There are several ways you can protect your equipment from seasonal damage, we’re going to take a closer look at three easy and effective methods you can start implementing right now to ensure your equipment’s protection. Please note that all three of these methods assume that you’ll store your equipment when not in use; these methods should be used complementarily with other methods and not as the complete solution.
Equipment protection: what you need to know
Before we get started, it’s important to note that there many more ways you can keep your construction equipment protected from seasonal damage – this blog is just the tip of the iceberg. That being said, these are great starting points:
- Do your due diligence when preparing your equipment for storage
- First thing’s first, you’ll want to carefully complete the pre-storage preparation tasks listed in the machine’s operation and maintenance manual – you could cause yourself a world of trouble if you skip this step.
- Next, check the manual for any recommended winter maintenance items you may need to get, as well as its fuel and oil recommendations. We recommend that you and your workers receive the necessary maintenance training for your equipment, especially for heavy machinery.
- Thoroughly clean the machine of debris and dirt, including the engine compartment. If you’re storing an excavator, don’t forget to clean out the undercarriage as well. All of the machine’s parts should be properly lubricated, while the vulnerable cylinder rods should be greased to prevent rusting and moisture build-up while they’re in storage.
- Make sure you properly clean out the machine’s cab. Some equipment manufacturers provide an optional on-board air compressor to efficiently remove dust and debris.
- After cleaning your machine, start looking for any signs of damage in as many areas as you possibly can – we recommend recruiting a few helping hands to get this done.
- Replace any parts that are damaged and/or worn with fresh components. Be sure to document any and all items which will need attention before spring.
- Inspect the cab window and door seals to ensure there are no cracks or leaks. Replace any burnt-out bulbs to make sure your operators have the suitable lighting when operating the machines.
- Protect your equipment from the elements
If you can’t keep some of your equipment in storage containers or sheds (this applies especially to heavy machinery), we recommend that you find a safe and secure off-site facility to park your equipment. You should aim for a dry, indoor environment that free of wind and direct sunlight. If you want to go the extra mile, you can cover your equipment with a tarp to avoid any sort of moisture build-up.

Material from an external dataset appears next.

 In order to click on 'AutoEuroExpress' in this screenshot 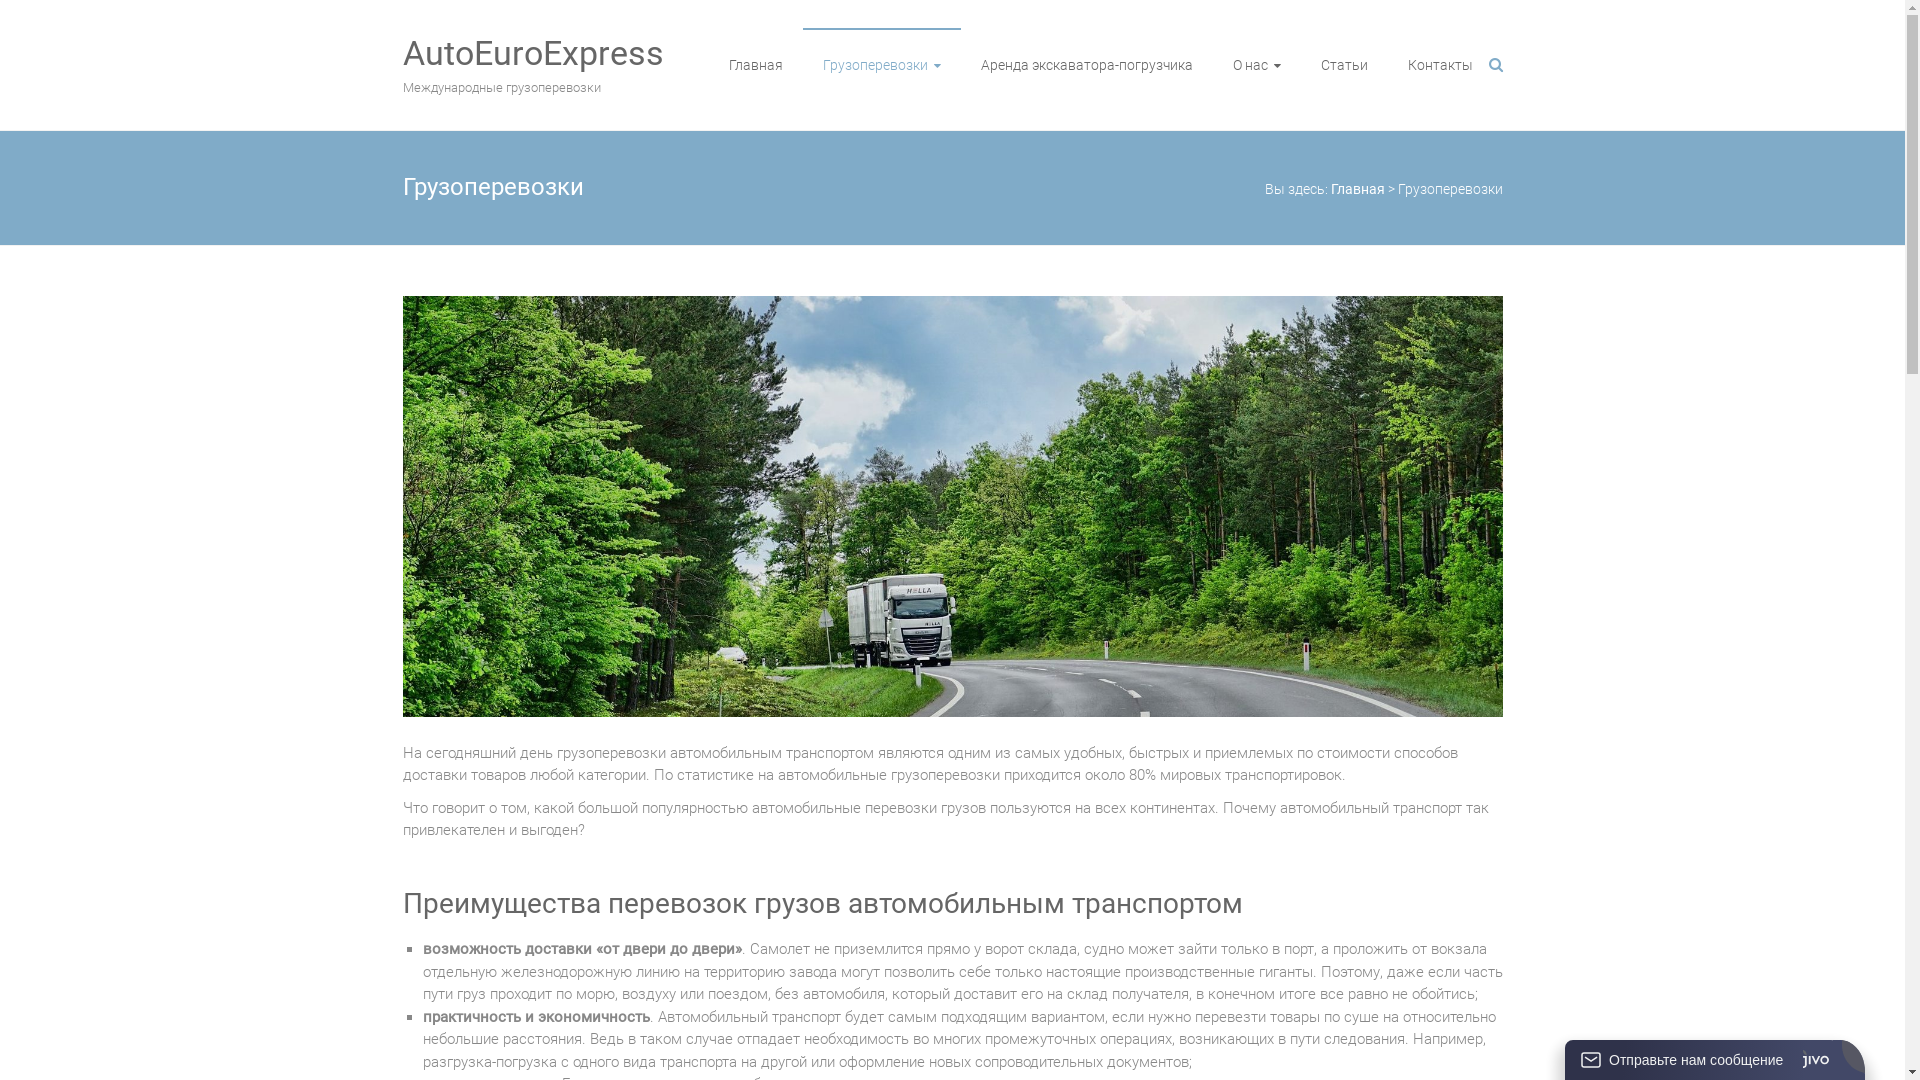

When you start up your engine again, we recommend that you use a block heater to help warm the engine up and get it running at room temperature; this will help prevent the valves from sticking and assist with oil distribution.

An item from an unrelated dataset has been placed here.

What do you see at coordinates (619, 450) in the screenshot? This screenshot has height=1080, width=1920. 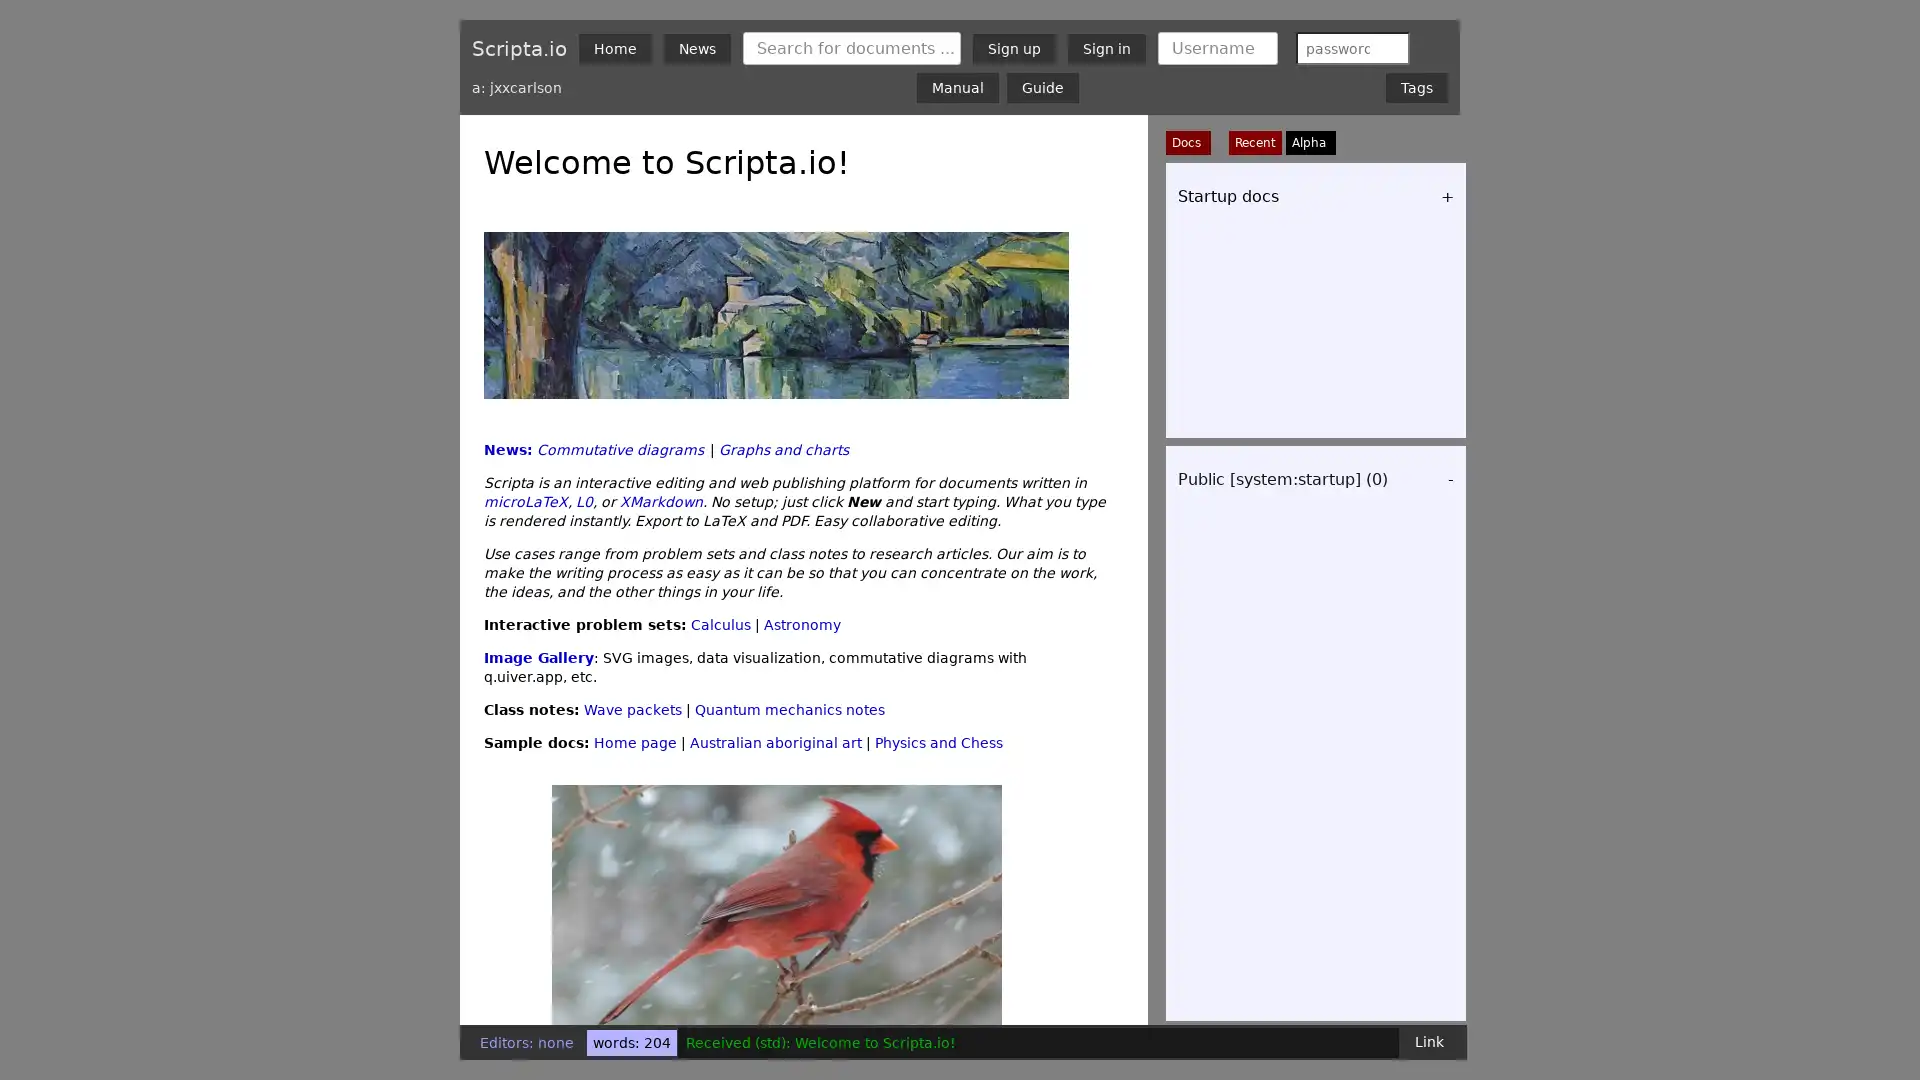 I see `Commutative diagrams` at bounding box center [619, 450].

- Prepare and lower all your attachments
Many kinds of equipment require attachments to effectively operate, which means that you need to treat them with as much care as you do your machinery. Inspect your attachment components thoroughly for damage before storing them. This includes hydraulic hoses, guards, cylinders, cutting edges and teeth, as well as anything that can be attached to your machines.
Your attachments should be stored indoors and away from harsh elements. Once you’ve completed all these steps, tag your equipment and their attachments to indicate that they’re ready for storage.